### Task description
In the entries below, which lines run from the one containing "Bengali wish messages (37, 2271)" to the one containing "RSS (76, 1297)"? Copy exactly those lines, ends included, and no others.

### Given records

..............................

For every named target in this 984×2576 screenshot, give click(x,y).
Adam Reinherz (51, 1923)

..............................

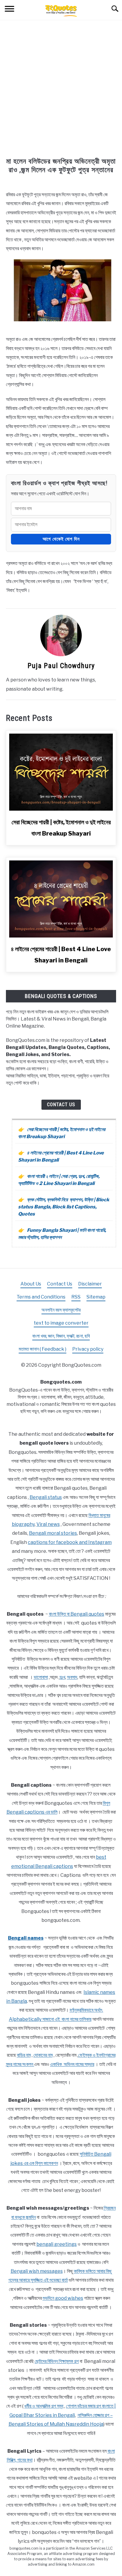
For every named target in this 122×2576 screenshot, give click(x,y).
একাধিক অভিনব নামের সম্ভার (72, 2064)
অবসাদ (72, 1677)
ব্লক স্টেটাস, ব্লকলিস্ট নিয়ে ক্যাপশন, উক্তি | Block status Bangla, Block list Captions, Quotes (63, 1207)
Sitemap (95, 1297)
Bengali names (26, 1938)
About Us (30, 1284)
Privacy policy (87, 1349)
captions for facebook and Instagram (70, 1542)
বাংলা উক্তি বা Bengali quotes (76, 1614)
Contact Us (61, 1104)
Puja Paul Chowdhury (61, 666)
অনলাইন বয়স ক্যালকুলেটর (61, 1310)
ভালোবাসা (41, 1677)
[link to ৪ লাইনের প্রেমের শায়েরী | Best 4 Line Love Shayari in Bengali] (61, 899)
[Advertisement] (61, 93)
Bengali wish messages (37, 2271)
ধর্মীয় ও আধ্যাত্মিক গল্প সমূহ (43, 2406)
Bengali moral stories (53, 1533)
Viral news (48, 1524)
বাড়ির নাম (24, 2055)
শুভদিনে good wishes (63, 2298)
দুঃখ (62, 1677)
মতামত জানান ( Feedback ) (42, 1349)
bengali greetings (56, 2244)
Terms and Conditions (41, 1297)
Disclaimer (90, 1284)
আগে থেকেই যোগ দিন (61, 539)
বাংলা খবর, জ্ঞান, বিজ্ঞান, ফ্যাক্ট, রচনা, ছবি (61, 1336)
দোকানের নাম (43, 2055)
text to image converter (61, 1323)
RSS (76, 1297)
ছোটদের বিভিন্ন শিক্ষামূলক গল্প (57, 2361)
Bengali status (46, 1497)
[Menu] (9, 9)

..............................

### Answer section
Bengali wish messages (37, 2271)
ধর্মীয় ও আধ্যাত্মিক গল্প সমূহ (43, 2406)
Bengali moral stories (53, 1533)
Viral news (48, 1524)
বাড়ির নাম (24, 2055)
শুভদিনে good wishes (63, 2298)
দুঃখ (62, 1677)
মতামত জানান ( Feedback ) (42, 1349)
bengali greetings (56, 2244)
Terms and Conditions (41, 1297)
Disclaimer (90, 1284)
আগে থেকেই যোগ দিন (61, 539)
বাংলা খবর, জ্ঞান, বিজ্ঞান, ফ্যাক্ট, রচনা, ছবি (61, 1336)
দোকানের নাম (43, 2055)
text to image converter (61, 1323)
RSS (76, 1297)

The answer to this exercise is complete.